Two ASA awards for ‘Outsourcing Repression: Everyday State Power in Contemporary China’

June 12, 2023 by Department of Political Science

Congratulations to Lynette Ong whose book, Outsourcing Repression: Everyday State Power in Contemporary China (Oxford University Press), has received two awards from the American Sociological Association (ASA):

  • The Distinguished Contribution to Scholarship in Political Sociology, Co-Winner, 2023 (Section on Political Sociology)
  • The Gordon Hirabayashi Human Rights Book Award 2023 (Section on Sociology of Human Rights)

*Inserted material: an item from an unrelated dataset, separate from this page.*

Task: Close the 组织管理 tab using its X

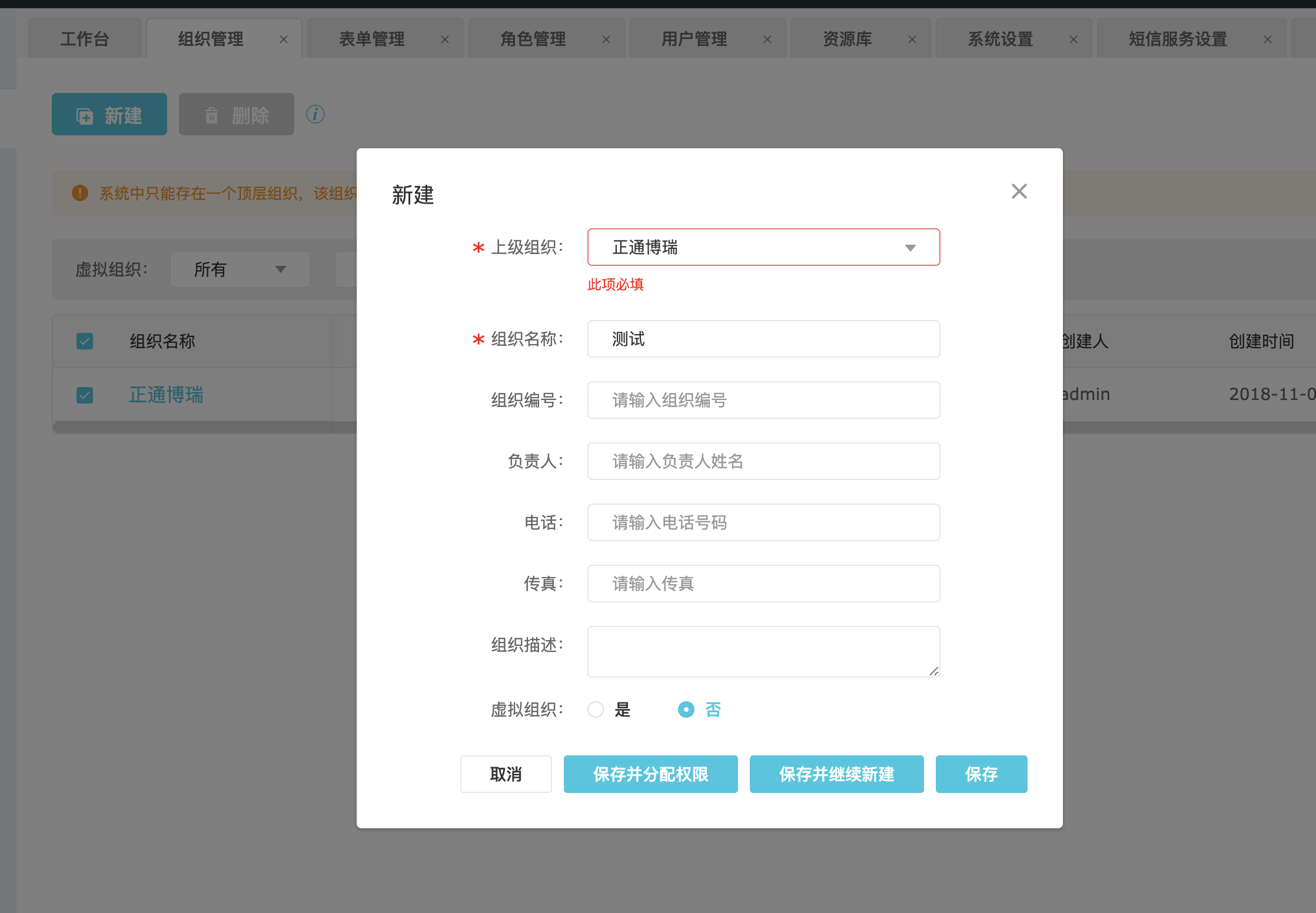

The purpose of the section on Political Sociology is to promote the scholarly research and professional activities of those concerned with a sociological understanding of political phenomena. The phrase “sociological understanding” is interpreted to encompass the wide variety of theoretical and associated methodological approaches with which sociologists attempt to describe and explain social phenomena. The phrase “political phenomena” is interpreted to encompass the wide variety of topics that sociologists investigate, including social and cultural bases of power and authority.

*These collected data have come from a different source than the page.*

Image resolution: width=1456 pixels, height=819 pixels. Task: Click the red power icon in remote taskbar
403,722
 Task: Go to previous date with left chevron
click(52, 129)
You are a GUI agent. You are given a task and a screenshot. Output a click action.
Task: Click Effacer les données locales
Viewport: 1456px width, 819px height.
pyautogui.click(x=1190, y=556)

The Gordon Hirabayashi Human Rights Book Award recognizes books that demonstrate the most thoughtful, competent, or innovative analysis of a theoretical or empirical issue that is germane to the Section on Human Rights’ main interests which seeks to promote and support critical, interdisciplinary, and international engagement with human rights scholarship, teaching and practice, as well as to foster human rights approaches to the sociological enterprise. The Sociology of Human Rights is conceived broadly and inclusively as a scholarly and human pursuit of understanding the social, political, cultural, and comparative construction of human rights histories, institutions, discourses, and futures as well as the social structures, relations, and practices that will most fully support the realization of human rights in the world.